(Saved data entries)
────────────────────────────────────────

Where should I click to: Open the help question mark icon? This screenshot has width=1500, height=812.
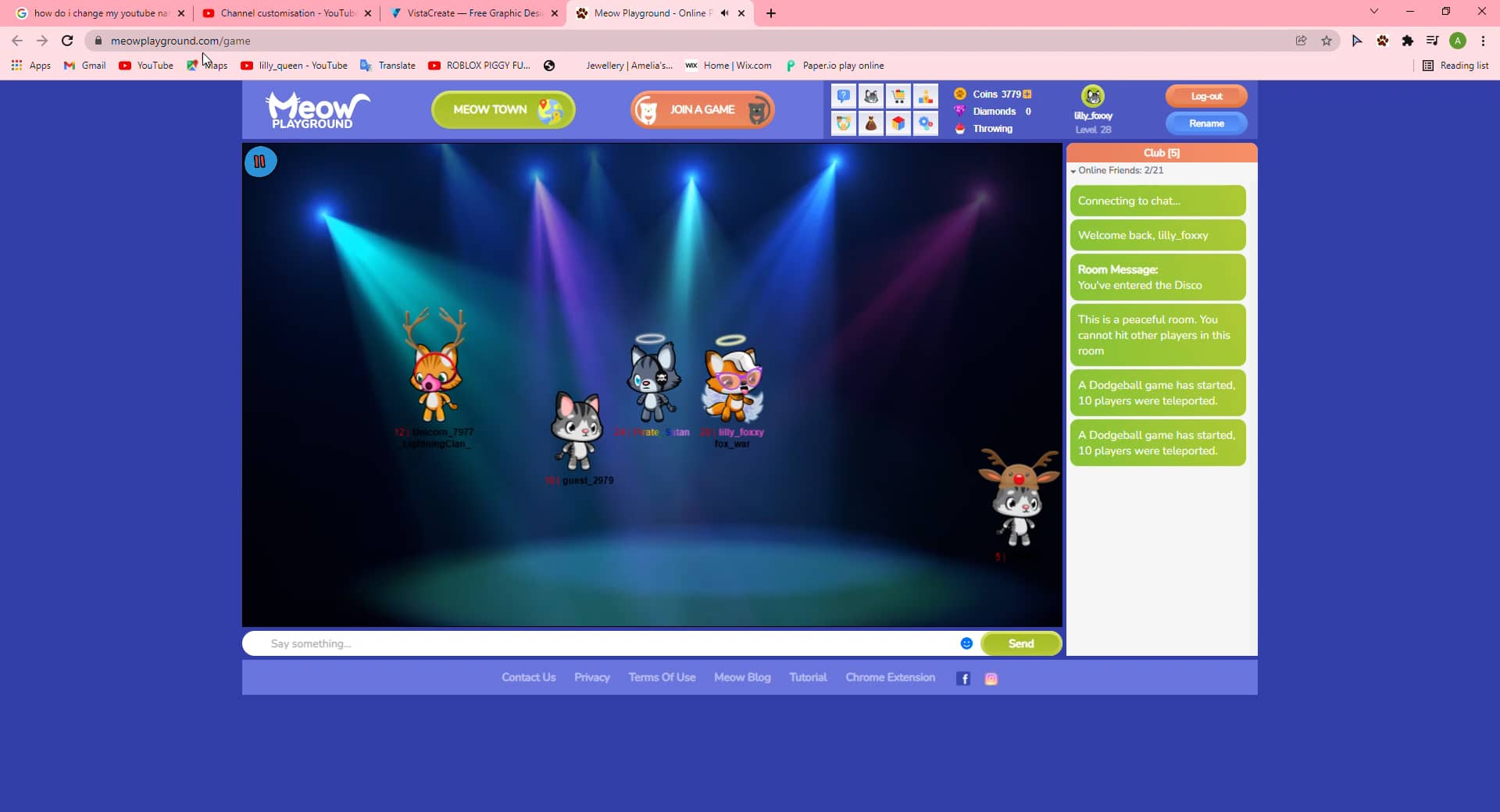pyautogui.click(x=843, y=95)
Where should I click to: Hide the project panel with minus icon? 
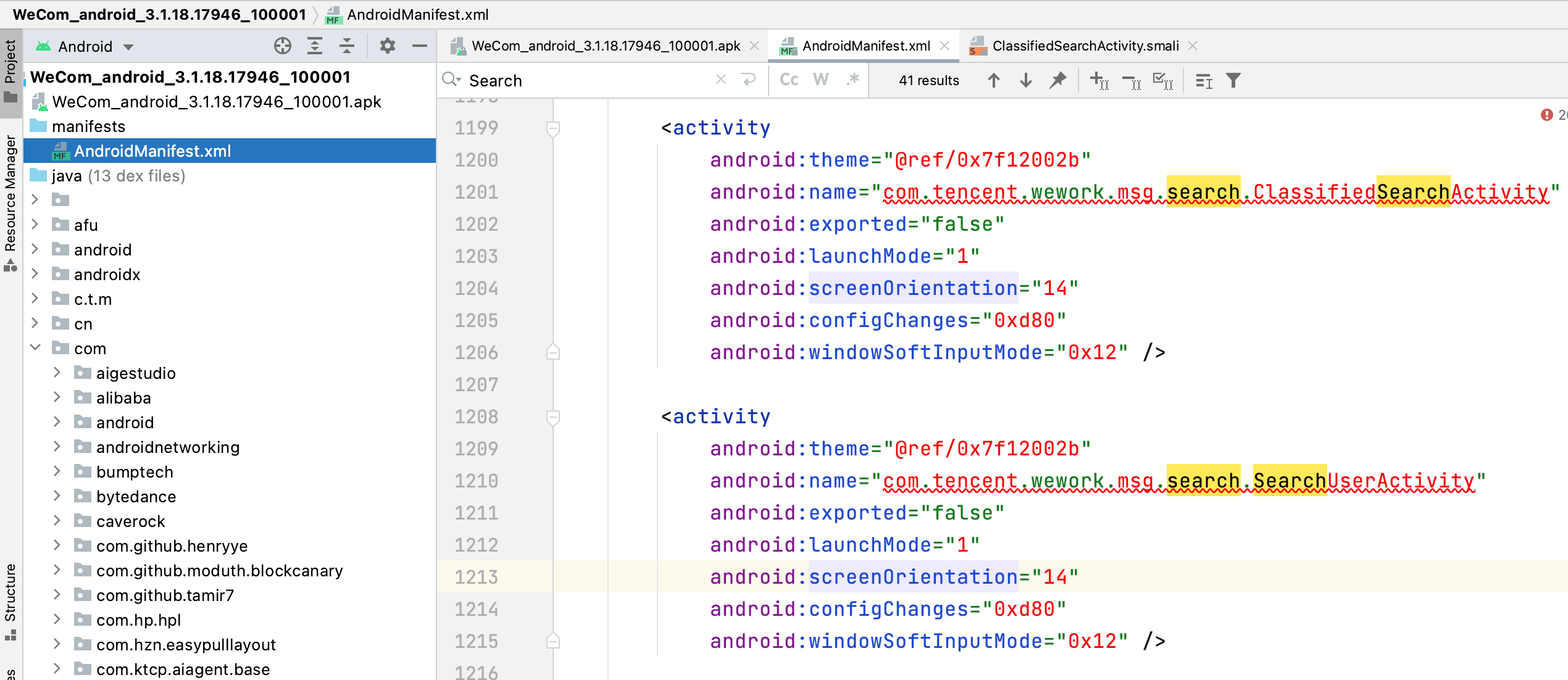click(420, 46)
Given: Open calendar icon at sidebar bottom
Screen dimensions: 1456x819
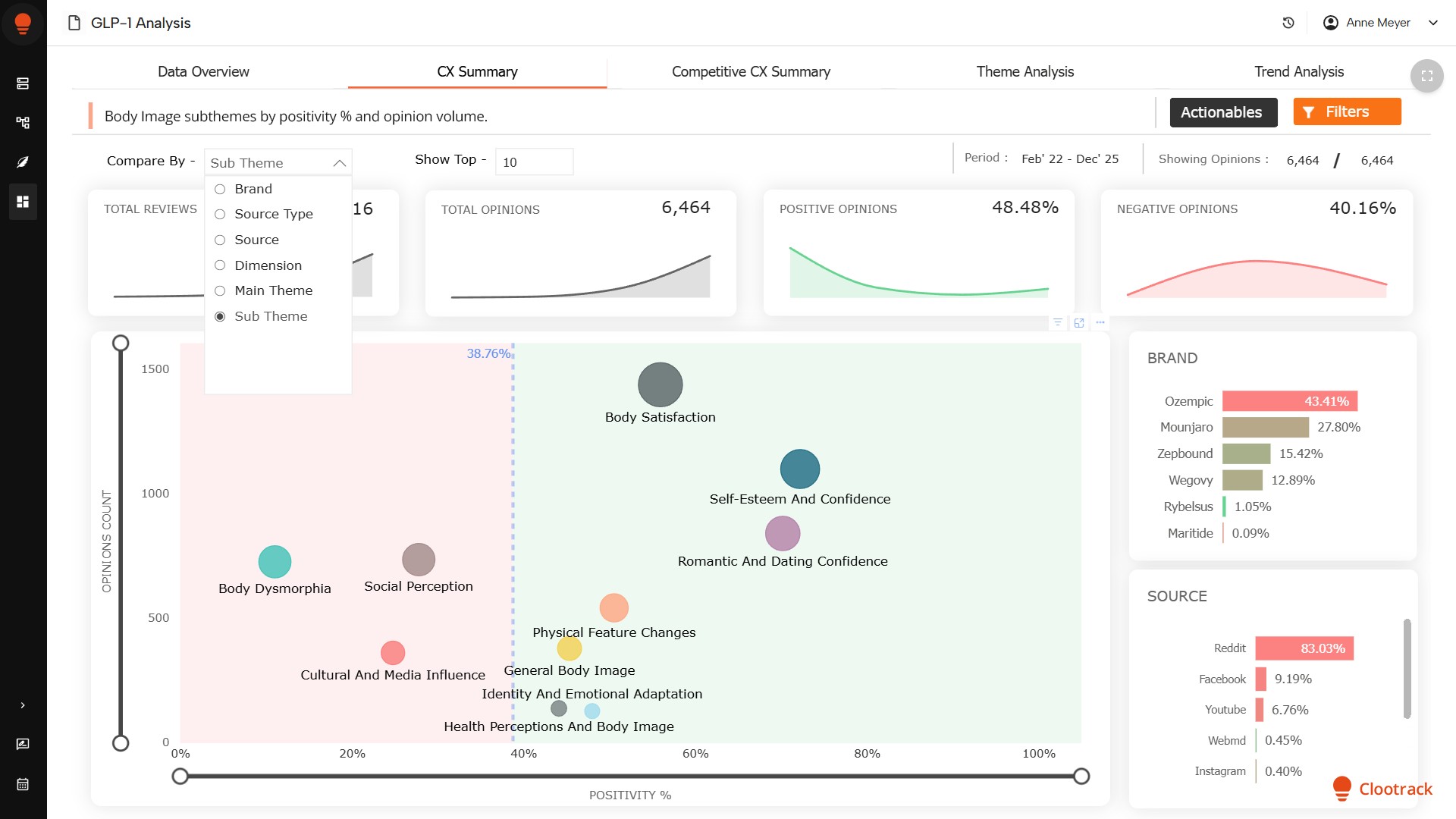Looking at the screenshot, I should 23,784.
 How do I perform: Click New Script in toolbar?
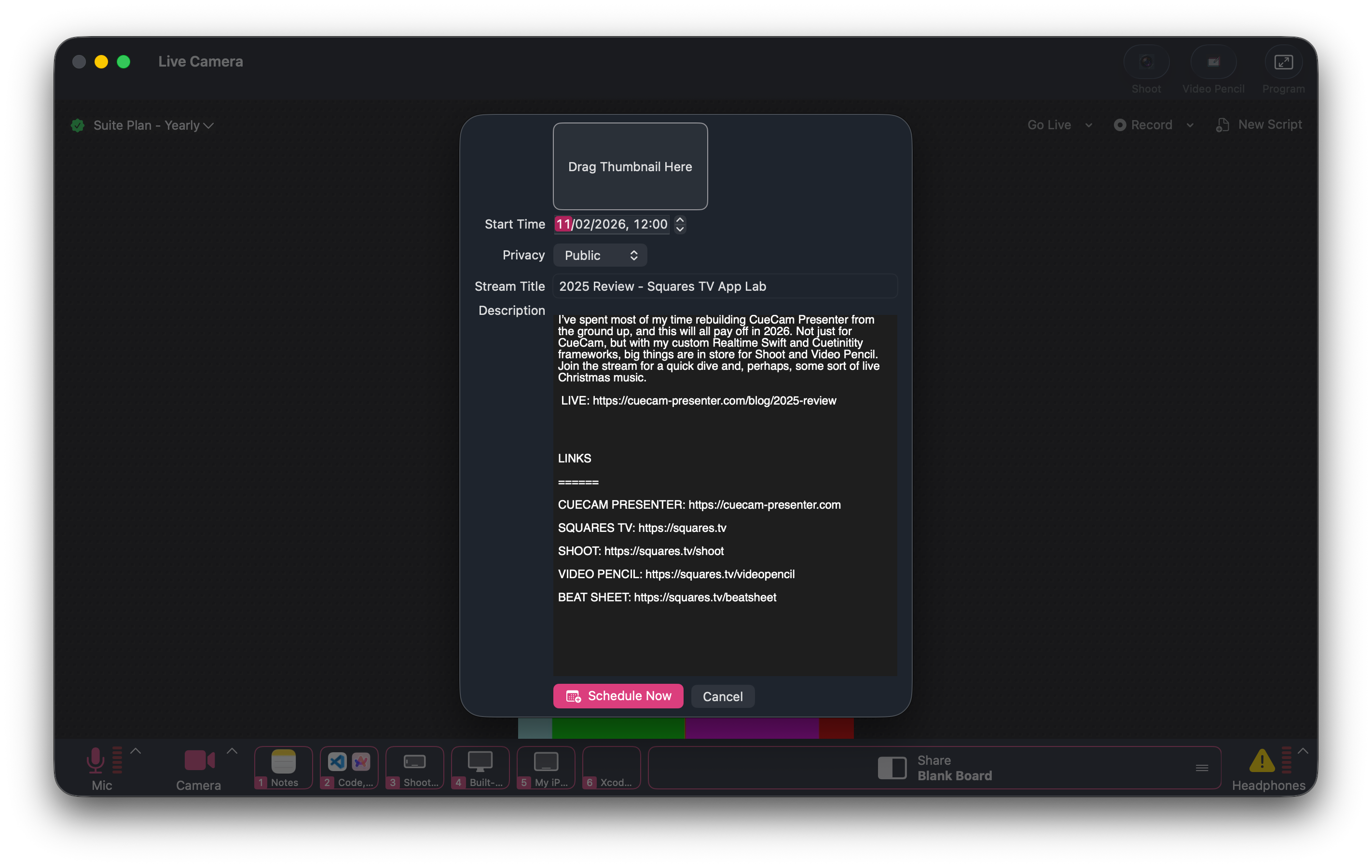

────────────────────────────────────────

** INSTRUCTIONS TO FOLLOW **
Write out the data again word for word, minus any images.

** EXPECTED ANSWER **
Where should I click to: Open the help question mark icon? This screenshot has width=1500, height=812.
pyautogui.click(x=843, y=95)
Where should I click to: Hide the project panel with minus icon? 
click(420, 46)
Given: Open calendar icon at sidebar bottom
Screen dimensions: 1456x819
Looking at the screenshot, I should 23,784.
 How do I perform: Click New Script in toolbar?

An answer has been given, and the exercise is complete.